YOUR INSTRUCTIONS: Report all lines below with the word "external".

EXTRACTED RECORDS:
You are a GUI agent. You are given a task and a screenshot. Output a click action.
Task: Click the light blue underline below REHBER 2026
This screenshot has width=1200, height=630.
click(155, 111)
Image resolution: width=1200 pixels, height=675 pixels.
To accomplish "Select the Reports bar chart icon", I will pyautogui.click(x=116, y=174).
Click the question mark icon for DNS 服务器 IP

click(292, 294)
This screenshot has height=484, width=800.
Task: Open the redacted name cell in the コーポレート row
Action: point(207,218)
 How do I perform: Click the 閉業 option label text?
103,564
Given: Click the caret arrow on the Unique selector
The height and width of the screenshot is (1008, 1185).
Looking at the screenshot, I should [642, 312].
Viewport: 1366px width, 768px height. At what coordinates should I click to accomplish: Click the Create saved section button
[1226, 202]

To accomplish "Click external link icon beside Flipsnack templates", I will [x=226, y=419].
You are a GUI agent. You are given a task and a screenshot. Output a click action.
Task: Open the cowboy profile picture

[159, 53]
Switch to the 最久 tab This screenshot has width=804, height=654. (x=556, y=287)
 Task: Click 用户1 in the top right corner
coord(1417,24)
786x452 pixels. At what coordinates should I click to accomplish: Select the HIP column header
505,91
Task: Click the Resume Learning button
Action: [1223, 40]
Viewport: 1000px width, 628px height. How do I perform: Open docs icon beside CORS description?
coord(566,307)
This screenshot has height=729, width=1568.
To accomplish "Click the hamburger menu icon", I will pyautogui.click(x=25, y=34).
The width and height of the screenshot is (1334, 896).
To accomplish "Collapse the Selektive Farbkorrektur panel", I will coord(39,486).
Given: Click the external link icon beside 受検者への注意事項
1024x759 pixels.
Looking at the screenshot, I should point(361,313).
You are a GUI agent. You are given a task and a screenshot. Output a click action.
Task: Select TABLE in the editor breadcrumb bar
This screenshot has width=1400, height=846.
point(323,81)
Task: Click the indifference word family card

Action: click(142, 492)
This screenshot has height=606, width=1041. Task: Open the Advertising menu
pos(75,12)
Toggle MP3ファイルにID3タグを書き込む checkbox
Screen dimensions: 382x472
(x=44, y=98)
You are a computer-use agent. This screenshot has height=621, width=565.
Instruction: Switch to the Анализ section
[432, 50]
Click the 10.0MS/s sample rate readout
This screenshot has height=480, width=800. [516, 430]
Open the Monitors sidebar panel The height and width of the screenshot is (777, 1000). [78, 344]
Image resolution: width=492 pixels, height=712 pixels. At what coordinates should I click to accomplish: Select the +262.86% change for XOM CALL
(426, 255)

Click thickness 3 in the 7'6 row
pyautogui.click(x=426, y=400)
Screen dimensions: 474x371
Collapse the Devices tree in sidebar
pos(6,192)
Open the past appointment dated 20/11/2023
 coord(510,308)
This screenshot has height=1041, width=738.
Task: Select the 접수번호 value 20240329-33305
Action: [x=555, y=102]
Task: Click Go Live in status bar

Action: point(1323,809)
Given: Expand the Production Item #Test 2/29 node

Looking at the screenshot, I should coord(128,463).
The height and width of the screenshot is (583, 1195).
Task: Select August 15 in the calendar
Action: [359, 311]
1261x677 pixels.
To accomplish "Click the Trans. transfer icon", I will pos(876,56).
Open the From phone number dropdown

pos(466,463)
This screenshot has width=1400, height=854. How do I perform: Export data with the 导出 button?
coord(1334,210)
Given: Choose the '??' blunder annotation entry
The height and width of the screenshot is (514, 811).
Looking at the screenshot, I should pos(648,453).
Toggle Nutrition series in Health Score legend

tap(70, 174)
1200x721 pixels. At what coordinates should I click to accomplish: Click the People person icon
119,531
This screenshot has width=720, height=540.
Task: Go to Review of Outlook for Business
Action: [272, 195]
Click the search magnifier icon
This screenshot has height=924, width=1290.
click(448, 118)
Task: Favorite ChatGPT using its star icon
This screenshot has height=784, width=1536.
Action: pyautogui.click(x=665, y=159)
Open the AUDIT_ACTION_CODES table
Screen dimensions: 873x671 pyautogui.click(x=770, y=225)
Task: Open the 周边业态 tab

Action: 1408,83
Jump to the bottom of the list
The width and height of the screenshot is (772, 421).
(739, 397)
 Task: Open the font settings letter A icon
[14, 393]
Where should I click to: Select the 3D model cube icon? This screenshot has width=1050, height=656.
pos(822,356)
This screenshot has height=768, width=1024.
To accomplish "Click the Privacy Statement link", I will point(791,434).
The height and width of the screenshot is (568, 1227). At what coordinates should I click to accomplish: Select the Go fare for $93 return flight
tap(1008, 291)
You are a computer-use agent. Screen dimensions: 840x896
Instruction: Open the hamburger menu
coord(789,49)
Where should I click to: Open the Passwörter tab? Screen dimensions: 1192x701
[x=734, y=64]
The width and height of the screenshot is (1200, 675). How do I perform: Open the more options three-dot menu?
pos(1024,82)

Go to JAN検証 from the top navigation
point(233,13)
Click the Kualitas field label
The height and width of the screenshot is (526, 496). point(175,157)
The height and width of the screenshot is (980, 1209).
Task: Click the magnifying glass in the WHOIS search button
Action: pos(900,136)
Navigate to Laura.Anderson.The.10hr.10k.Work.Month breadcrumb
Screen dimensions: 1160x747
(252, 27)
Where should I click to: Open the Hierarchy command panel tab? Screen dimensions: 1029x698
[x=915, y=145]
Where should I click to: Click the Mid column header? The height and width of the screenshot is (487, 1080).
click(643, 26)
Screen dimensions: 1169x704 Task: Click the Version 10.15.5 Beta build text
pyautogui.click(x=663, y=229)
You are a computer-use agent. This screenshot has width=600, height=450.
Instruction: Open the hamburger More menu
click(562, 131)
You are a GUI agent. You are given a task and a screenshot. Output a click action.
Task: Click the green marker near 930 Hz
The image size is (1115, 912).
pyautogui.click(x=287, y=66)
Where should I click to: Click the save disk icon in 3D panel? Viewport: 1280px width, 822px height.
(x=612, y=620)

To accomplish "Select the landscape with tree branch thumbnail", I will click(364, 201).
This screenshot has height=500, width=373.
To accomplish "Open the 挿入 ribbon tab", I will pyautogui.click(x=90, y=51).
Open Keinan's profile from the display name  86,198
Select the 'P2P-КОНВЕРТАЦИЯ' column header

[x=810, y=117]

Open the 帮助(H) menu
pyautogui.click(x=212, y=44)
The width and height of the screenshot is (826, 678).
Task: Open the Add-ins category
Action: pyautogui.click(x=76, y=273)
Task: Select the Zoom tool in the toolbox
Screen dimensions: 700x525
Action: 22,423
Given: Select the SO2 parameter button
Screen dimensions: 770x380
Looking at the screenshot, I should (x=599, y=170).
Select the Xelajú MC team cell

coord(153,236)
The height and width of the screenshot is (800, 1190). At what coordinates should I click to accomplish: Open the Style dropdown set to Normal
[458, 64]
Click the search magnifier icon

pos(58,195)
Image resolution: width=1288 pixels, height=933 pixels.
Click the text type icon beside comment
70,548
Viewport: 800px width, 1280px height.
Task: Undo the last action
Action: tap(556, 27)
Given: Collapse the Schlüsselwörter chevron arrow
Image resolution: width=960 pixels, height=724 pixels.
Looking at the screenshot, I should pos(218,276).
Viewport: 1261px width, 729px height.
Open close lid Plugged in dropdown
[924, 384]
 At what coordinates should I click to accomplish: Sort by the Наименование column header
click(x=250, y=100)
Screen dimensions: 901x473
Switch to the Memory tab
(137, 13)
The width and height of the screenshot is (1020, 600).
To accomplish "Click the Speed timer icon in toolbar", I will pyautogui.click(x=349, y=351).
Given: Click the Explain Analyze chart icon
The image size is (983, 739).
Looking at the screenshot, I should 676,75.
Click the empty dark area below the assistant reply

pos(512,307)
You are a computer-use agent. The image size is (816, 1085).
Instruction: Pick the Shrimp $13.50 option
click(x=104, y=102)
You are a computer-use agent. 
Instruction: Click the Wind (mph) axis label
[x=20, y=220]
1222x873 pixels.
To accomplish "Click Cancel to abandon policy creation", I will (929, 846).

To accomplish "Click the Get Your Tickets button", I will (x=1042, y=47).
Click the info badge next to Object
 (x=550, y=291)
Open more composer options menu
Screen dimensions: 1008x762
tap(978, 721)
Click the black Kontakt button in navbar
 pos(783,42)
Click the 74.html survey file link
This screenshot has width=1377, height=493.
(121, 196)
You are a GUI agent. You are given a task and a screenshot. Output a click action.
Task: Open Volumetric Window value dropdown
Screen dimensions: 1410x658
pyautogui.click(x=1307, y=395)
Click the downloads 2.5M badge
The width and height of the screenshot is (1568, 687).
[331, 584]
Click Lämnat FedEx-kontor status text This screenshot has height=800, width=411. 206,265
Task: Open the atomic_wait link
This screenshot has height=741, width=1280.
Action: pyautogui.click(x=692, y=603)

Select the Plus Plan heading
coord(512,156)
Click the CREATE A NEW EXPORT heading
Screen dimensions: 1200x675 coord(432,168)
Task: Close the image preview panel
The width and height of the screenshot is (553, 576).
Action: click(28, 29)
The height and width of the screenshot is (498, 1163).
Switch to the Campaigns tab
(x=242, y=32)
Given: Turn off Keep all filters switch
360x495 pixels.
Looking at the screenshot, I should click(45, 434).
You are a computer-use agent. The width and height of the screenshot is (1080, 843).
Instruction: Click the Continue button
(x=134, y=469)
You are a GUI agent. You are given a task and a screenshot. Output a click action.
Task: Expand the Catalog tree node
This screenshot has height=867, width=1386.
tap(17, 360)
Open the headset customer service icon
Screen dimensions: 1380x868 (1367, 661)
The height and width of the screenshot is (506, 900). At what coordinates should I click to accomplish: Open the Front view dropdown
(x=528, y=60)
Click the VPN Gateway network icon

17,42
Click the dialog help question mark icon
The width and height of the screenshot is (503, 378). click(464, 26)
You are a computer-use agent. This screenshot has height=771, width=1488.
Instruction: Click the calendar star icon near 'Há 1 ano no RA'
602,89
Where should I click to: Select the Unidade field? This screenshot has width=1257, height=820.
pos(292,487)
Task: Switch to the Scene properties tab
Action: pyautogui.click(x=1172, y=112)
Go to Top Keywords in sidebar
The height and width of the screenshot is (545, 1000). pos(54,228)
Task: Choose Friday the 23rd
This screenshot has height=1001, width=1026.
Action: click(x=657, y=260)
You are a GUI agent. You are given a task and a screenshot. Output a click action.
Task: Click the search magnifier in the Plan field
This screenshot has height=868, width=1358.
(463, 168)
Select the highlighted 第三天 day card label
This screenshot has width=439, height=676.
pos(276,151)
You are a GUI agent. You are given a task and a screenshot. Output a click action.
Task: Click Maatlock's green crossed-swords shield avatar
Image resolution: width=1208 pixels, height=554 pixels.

EXPECTED OUTPUT:
To accomplish "Click external link icon beside Flipsnack templates", I will [x=226, y=419].
Given: Click the external link icon beside 受検者への注意事項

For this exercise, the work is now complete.